Mrs Host gets up in a huff and ambles into the kitchen. By now everyone has stopped eating. Minutes later she returns with a shiny fork in her hand, "Puttar éh leh".


Suddenly Little Miss Host wants a fork too. “Mainu vi kaanta chahideh!” And of course her little brother wants one too. They both rush off to the kitchen to get one and come back fighting over who should get the one with the yellow handle and who should get the one with ‘Thai – Smooth as silk’ written on it. One of them ends up crying and the other gets a slap from Mrs Host. A baby in someone’s lap gets startled, starts bawling and knocks down a glass of water. The baby’s milk bottle disappears under the dining table and two adults crawl underneath to retrieve it. What have I done?!


I just want the earth to open up and swallow me.


It doesn't and soon enough order is restored, the group resume their breathing, tensed shoulders slump and the eating begins. Mr Host, who is sitting next to me says sympathetically, "Beta, saanoo logan nu kaantéyan di aadat nahin."


I offer a weak defense saying that I'd grown up in a boarding school "jithé saanoo mar-mar ké chhuri-kanté naal khana sikhaya." I can see that none of this washes with the crowd. Every single pair of eyes is still glancing up at me after every other spoonful. I know what they're thinking:


"Vadda aya chhuri-kaanté vala".

Sunday 7 August 2011

Tottenham!


Last Thursday, a known felon with an illegal, lethal fire-arm was shot dead by the police. The details of the incident are still emerging following an investigation by the IPCC. In the weekend that followed, riots erupted in Tottenham.


There's a strong suggestion that many of the actions in Tottenham appeared to be pre-planned. Some of the explosive 'devices' could not have come from a spontaneous reaction - they had to be procured, stored and transported. It looked premeditated. Blame will be thrown around - mostly aimed at the current government, there will of course be no mention of inflammatory rhetoric by the 'revolutionary' types, of course not - that's only reserved for right-wing commentators.


Following the mayhem, no one is asking 'Who benefited from these riots?' The government didn't. The police didn't. The businesses didn't. The local authority didn't. The residents didn't. And then you see it:


The Race Relations industry is big in this country - rivalling the per capita spending of this type in the US and more than any of our European neighbours. With the bonfire of the QUANGOs and pragmatic approach to spending on 'community outreach' programmes funding of this nature has shrunk drastically and is set to be cut even further.

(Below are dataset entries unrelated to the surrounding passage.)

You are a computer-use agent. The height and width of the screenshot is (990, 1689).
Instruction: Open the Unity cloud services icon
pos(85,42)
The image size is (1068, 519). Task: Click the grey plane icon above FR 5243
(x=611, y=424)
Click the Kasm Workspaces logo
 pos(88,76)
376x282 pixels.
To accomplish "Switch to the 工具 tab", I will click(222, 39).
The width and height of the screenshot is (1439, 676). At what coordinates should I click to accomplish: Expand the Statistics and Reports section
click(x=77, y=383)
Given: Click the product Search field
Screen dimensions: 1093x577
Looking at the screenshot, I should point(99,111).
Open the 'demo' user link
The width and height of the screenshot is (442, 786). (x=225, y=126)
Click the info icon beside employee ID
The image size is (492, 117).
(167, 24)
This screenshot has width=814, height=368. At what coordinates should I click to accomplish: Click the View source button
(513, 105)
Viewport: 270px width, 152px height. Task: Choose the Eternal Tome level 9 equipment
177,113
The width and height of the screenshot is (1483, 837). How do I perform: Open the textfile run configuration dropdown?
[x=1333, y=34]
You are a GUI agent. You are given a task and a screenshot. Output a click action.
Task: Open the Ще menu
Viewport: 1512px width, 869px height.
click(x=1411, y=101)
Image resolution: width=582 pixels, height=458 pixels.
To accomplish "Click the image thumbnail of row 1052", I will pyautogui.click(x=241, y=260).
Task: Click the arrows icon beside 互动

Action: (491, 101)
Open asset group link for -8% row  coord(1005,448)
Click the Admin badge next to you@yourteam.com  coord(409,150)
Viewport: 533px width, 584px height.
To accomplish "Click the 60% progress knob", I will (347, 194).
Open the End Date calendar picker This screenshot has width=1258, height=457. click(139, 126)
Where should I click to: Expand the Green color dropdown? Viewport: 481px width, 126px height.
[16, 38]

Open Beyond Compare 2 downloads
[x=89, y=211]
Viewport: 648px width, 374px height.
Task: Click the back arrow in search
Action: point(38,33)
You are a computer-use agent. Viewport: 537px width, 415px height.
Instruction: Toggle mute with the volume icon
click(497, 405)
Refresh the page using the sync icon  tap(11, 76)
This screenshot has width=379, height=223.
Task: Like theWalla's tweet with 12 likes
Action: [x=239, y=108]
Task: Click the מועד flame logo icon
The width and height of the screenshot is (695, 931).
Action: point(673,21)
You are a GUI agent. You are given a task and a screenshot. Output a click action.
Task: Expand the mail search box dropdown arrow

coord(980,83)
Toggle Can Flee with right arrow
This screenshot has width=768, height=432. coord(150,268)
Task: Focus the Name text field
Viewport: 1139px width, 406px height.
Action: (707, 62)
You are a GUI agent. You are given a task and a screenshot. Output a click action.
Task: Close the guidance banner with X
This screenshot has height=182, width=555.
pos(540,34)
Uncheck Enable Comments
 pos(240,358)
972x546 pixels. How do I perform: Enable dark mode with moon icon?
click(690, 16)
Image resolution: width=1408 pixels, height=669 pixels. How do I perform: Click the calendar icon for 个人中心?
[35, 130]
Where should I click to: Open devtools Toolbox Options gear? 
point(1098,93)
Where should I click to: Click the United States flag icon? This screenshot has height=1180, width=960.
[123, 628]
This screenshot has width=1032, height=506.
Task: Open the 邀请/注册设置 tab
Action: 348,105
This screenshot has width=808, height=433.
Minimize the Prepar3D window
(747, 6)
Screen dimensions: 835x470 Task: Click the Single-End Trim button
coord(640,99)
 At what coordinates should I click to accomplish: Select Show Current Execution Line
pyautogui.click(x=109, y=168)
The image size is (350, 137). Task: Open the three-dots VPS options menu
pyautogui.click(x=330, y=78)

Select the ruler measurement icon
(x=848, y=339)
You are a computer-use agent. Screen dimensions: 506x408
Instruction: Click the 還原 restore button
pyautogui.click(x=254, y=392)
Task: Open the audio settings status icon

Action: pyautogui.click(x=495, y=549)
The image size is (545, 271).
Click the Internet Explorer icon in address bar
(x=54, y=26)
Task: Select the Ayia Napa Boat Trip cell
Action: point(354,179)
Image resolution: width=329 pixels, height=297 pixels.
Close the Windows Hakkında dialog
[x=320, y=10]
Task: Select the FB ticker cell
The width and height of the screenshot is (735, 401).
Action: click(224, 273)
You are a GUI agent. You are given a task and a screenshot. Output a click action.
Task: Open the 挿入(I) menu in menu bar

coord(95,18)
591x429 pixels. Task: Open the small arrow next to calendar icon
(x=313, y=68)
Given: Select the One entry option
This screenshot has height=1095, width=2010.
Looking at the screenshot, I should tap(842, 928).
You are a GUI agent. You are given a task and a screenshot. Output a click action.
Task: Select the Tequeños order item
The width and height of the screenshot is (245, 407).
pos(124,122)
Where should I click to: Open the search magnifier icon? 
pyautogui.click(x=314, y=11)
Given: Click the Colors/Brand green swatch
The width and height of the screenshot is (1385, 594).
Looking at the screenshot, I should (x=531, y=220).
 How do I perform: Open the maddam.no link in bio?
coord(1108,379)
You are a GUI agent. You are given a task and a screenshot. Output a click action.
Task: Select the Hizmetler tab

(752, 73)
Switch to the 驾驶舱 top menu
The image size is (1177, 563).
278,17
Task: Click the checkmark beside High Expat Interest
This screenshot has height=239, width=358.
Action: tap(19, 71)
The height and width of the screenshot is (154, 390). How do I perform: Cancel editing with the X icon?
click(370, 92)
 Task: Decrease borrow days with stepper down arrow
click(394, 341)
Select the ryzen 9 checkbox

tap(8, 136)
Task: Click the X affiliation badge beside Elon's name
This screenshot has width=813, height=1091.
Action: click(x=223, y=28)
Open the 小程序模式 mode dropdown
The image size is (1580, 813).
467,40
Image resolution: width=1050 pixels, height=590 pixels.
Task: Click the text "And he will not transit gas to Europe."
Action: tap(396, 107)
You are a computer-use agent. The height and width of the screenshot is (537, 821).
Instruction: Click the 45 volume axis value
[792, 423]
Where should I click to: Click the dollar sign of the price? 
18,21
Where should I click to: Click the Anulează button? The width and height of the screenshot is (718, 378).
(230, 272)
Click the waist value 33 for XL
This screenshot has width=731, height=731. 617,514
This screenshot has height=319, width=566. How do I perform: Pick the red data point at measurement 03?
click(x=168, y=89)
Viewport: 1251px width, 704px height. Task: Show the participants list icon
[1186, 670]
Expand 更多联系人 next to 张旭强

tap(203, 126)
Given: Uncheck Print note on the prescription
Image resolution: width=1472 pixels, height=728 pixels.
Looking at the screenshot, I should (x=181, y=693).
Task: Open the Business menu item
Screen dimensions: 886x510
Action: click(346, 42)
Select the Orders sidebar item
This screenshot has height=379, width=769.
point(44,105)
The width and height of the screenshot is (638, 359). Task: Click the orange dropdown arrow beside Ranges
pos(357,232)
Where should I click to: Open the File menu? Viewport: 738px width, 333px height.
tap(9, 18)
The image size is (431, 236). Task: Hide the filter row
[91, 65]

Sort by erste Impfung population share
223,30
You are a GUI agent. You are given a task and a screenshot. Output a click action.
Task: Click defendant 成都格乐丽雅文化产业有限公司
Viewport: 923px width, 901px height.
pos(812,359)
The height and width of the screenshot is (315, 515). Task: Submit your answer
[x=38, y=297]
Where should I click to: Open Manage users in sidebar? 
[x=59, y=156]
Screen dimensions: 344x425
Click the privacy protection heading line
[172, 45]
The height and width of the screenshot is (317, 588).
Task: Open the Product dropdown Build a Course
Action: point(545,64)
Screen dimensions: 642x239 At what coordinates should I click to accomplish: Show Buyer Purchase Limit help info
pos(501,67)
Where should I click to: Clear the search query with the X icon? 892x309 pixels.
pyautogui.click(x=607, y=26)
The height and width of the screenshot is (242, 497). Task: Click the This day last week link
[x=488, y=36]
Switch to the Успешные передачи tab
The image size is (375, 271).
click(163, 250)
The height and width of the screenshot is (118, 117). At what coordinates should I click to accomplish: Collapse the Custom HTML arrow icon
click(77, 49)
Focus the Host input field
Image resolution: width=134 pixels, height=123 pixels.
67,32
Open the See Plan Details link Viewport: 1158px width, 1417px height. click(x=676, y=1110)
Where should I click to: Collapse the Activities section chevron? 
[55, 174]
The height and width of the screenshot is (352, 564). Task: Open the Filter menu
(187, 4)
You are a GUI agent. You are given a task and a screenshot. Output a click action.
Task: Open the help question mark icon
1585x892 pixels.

Add to this the backdrop of the past 10 years (9/11 being a trigger point) funding of this type has mostly shifted to the Muslim demographic away from the traditional black youth programmes.


The giants of the Race Relations industry have a lot vested in the continuation of state funding. Many of these so-called community organisations are headed by dodgy characters and cronies of the PC-brigade so often favoured by politicians that aim for the ethnic minority vote, which usually come in blocks.


A knee-jerk reaction by the government will see the reinstatement of a lot of funding flows once again to these race relations 'experts'. They're rubbing their hands with glee. Everyone knows who they are.